Dirk Bezemer responds to Chris Cook (see my link above at 12/17 @ 6:00) agreeing and citing Randy Wray and Warren Mosler.
Food for Thought.
How many of real transactions in goods, services and resources are engaged in a market exchange forum? Transactions are processes of operation and behavior expressed with mechanisms of generation and allocation conditioned by a development and distribution structure respectively. The development structure is arranged with lines and the distribution structure is arranged with channels through which transaction engagement takes place. Each transaction engagement consists of a series of steps of a) production, b) access, c) search and d) negotiation that are subject to friction, imperfection and complexity. The result is a map of distinct (bi/multi)lateral transactions that are uncoordinated, discrete, differentiated in contractual terms and seperable in time/space of agreement, payment and delivery. Are comparative advantage and economies of scale and scope significant in determining the outcome in each of the engagement steps? If many financial assets/titles are traded with market arrangements can we say the same thing about real transactions? Is the market model relevant for all economic transactions?
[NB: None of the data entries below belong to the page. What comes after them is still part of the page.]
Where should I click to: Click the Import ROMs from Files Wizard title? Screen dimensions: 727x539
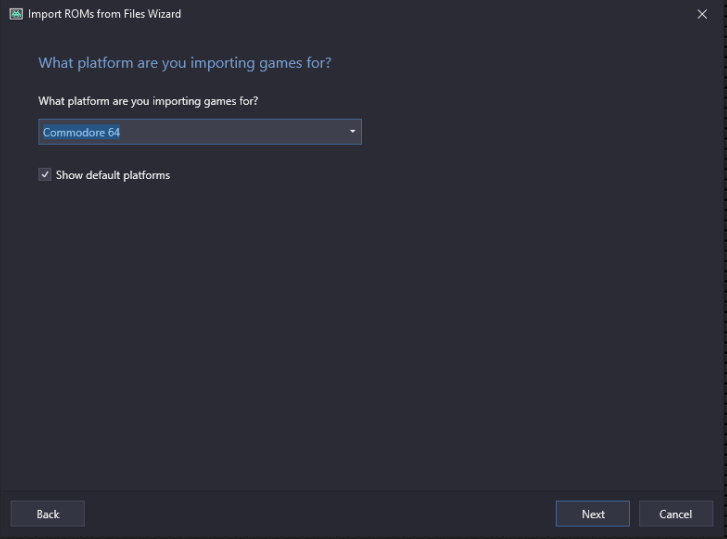tap(104, 14)
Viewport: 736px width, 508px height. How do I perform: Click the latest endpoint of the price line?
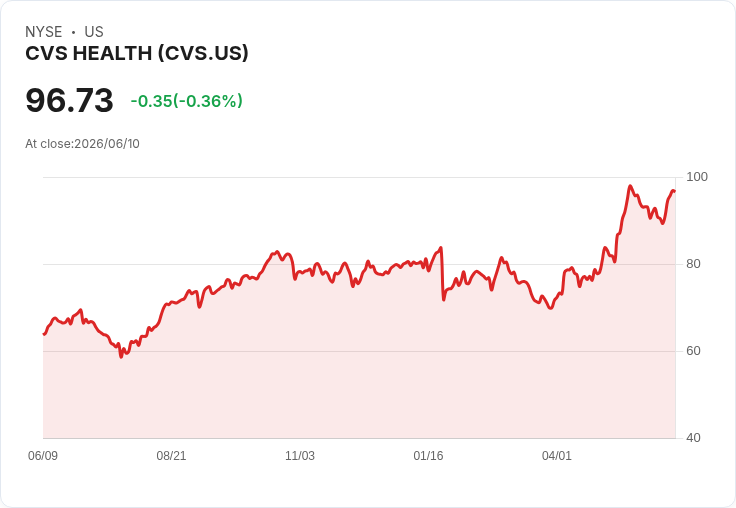pos(675,192)
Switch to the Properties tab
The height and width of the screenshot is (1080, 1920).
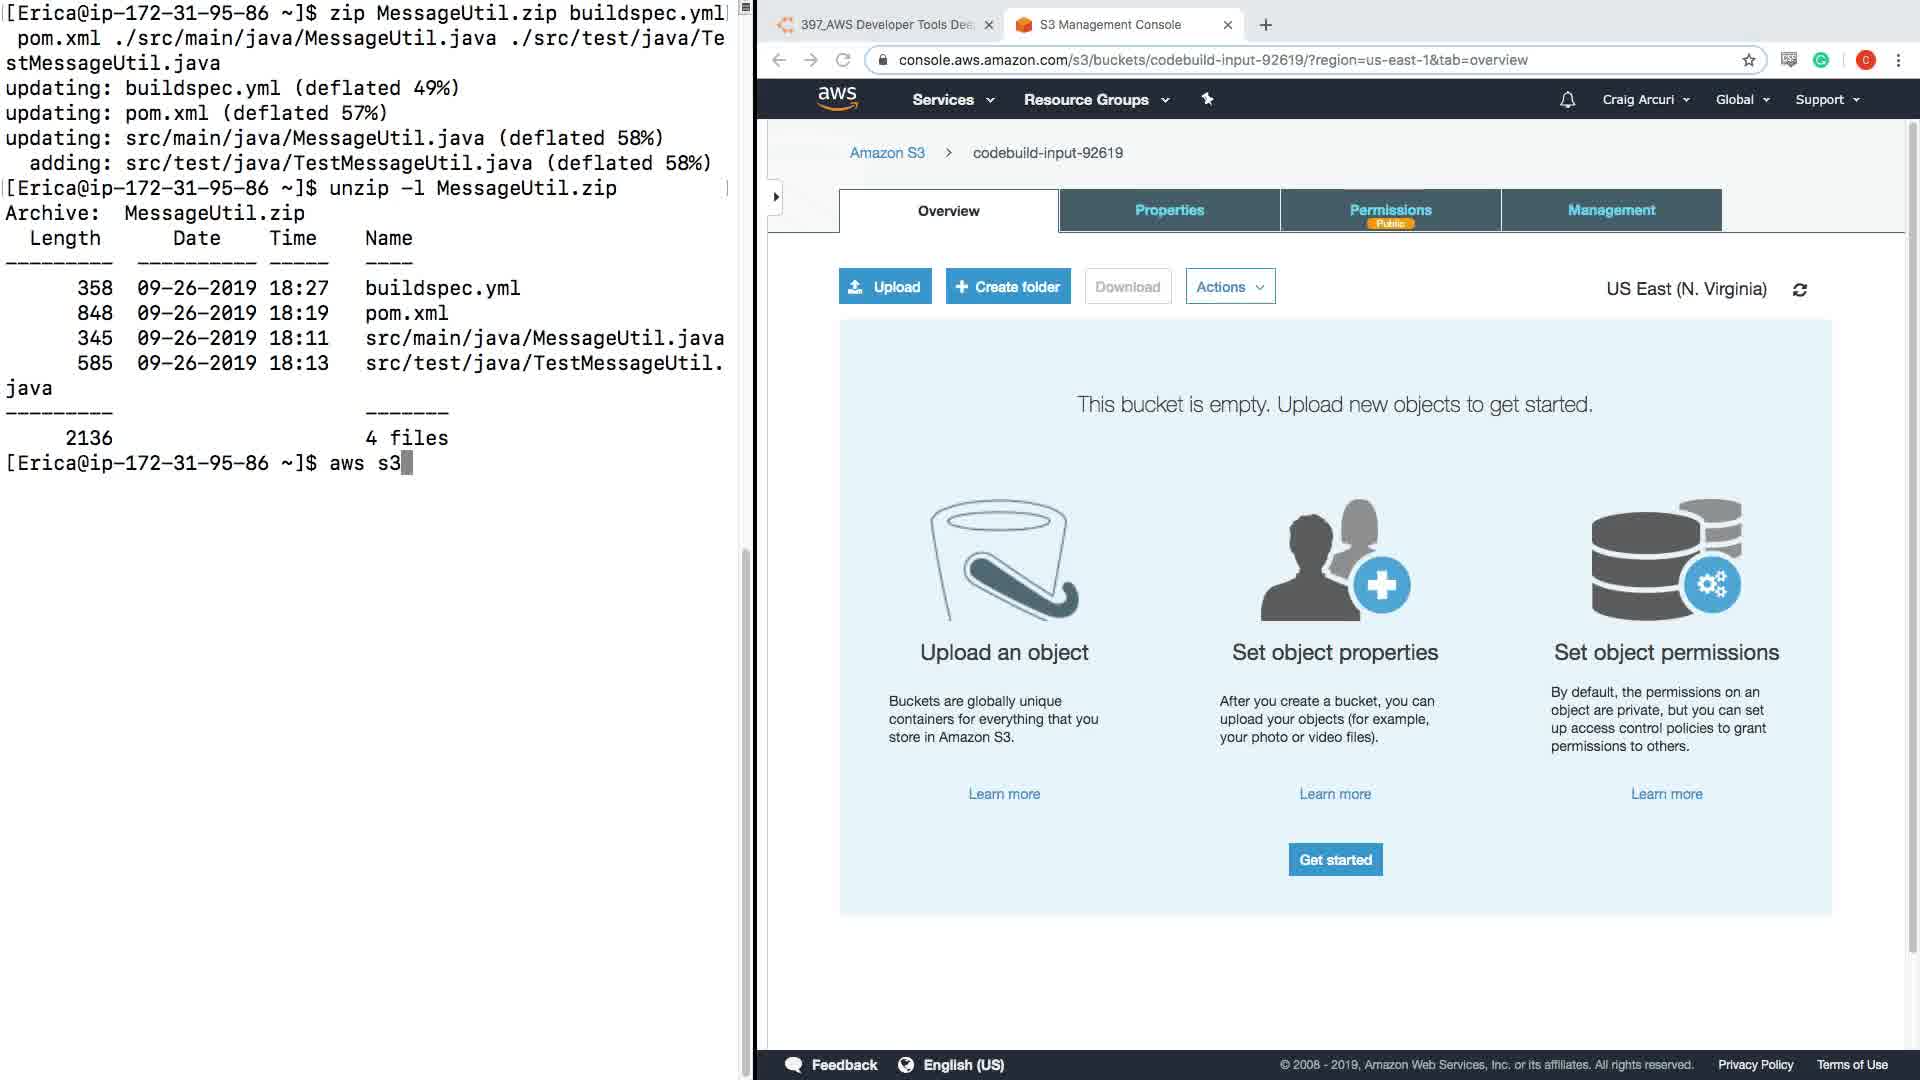pyautogui.click(x=1169, y=210)
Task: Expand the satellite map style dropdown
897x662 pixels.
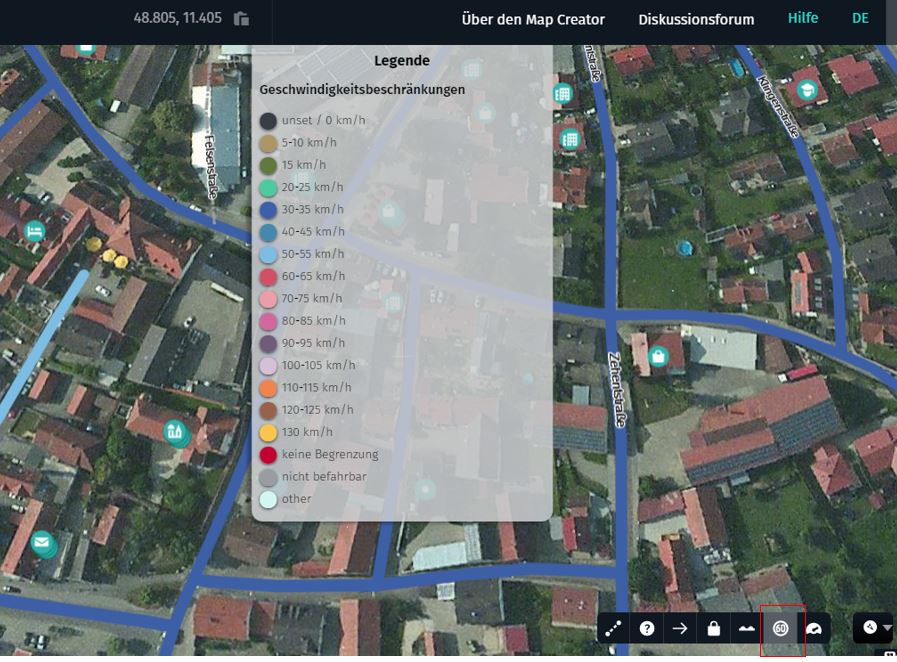Action: (874, 628)
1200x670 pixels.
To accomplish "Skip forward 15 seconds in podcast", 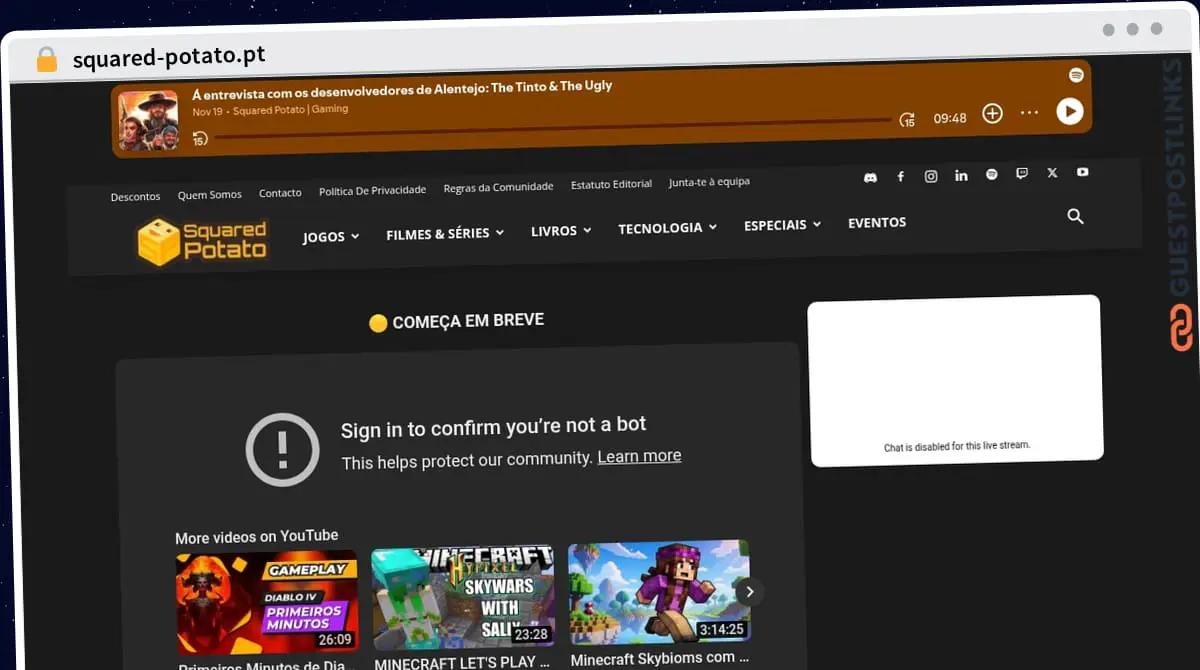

Found this which partly answers my questions to Bill a couple of messages back about the UK national debt:
http://www.economicshelp.org/blog/uk-economy/uk-national-debt/
Would still like to hear Bill’s sketch of an alternative economics program for a (hypothetical) progressive UK gvt.
I think the UK should be the focus now for people who want to advance the MMT position.
The UK gvt. is rabidly cutting down and – different from Eurozone countries – they are not at all fincially constrained.
@Panayotis
This is an interesting question. I don’t have the actual numbers at hand but the overwhelming number of real transactions in goods, services and resources takes place in the context of what economists would call a planned economy. This planned economy is also known as corporation. Millions of planners populate these corporations: investment planning, production planning, marketing planning, …
Stephan,
Is the market model relevant for all economic transactions? If not, as I think, we need alternative mechanisms of analysis whether internal in corporations as you imply, process analysis of generation/allocation as in my theoretical work and/or other alternative methods. Certainly, neoclassical microfoundations based on the market hypothesis distorts reality and fails to to understand the real dynamics that work in modern capitalist economies. Unless we recognize this fact, we will continue to build models that are divorced from reality and lead in erroneous conclusions with disastrous policy prescriptions.
Funny, I was thinking the same thing about salary cuts among incumbents.
if the government keeps all the employees at the time when its income (taxes) are reduced, where is the money for the salaries supposed to come from?